Dschibril, der als ehemaliges Übergangsratsmitglied nicht persönlich kandidieren durfte, stammt aus Bani Walid und gehört dem arabischen Warfalla-Stamm an, der im Bürgerkrieg eher der Gaddafi-Seite zugerechnet wurde. Er studierte in Ägypten und den USA und lehrte in Pittsburgh Politikwissenschaften, bis ihn der Gaddafi-Sohn Saif al-Islam 2007 nach Libyen holte und an die Spitze der Planungs- und Entwicklungsbehörden setzte, wo er Privatisierungen einleiten und durchführen sollte.

Volksgruppen in Libyen

Kurz nach Ausbruch des Bürgerkrieges im letzten Jahr schloss er sich den Aufständischen an und wurde Vorsitzende des Exekutivrats, aus dem er sich nach andauerndem Streit mit seinem Konkurrenten Mustafa Abdul Dschalil, dem ehemaligen Justizminister Gaddafis, im September wieder verabschiedete. In westlichen Medien werden Dschibril und seine Allianz als "liberal" und "säkular" bejubelt. Eine Einschätzung, die der Warfalla selbst nicht teilt: Dem Fernsehsender CNN sagte er, dies seien "Ideologien" und er sei "Moslem"
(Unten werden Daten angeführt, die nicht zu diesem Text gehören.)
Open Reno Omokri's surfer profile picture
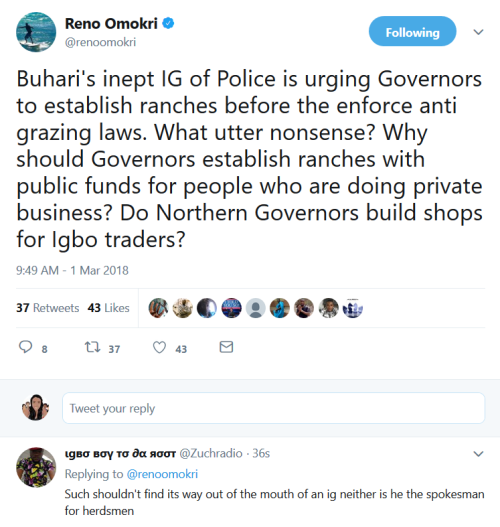The height and width of the screenshot is (527, 500). 36,32
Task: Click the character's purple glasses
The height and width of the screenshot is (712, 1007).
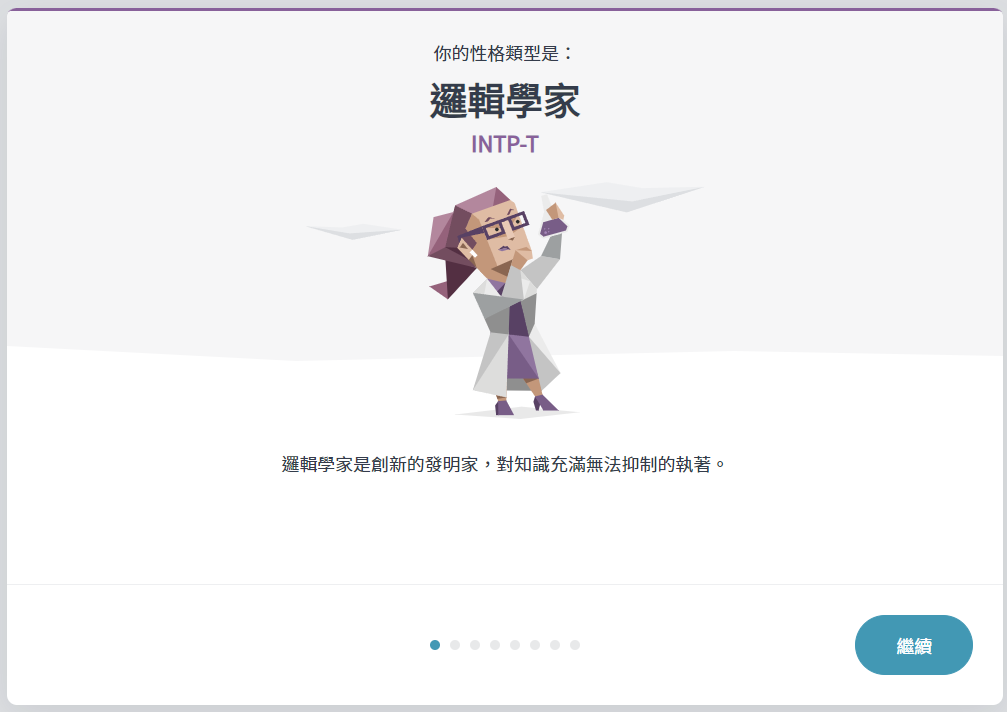Action: [496, 227]

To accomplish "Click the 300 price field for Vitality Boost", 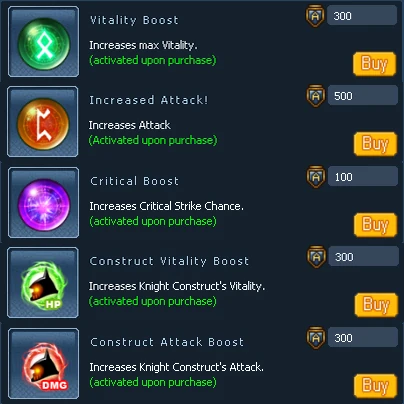I will 362,16.
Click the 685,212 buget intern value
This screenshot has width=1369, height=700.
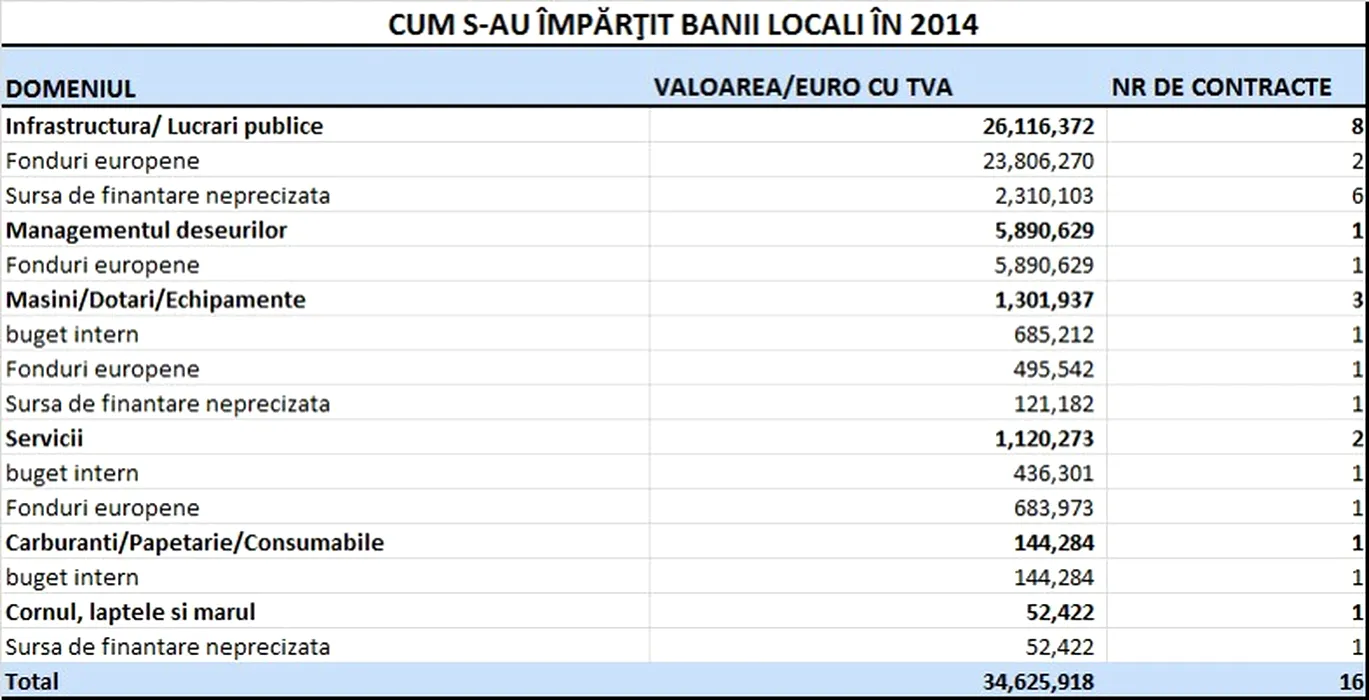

Zweitstärkste Partei wurde mit 17 Sitzen die von Mohammed Sawan geführte "Partei für Gerechtigkeit und Wiederaufbau", die als politischer Arm der Moslembrüder gilt. Sie sehen sich ebenso wie Dschalil als Wahlsieger, weil die meisten Gewinner der 120 nicht über Parteilisten vergebenen Direktmandate ihrer Einschätzung nach eher ihnen als der Allianz nahestehen. Wer tatsächlich Mehrheiten in der Nationalversammlung bilden kann, werden erst die Sitzungen dort zeigen.

Eine sehr wichtige Rolle werden wahrscheinlich regionale Identitäten spielen – nicht nur bei vielen der direkt gewählten Abgeordneten, sondern auch bei einem großen Teil der 24 Mandatsträger, die kleine Parteien in die Nationalversammlung entsenden, die nicht nur eine neue Übergangsregierung wählen, sondern auch eine Verfassung verabschieden soll.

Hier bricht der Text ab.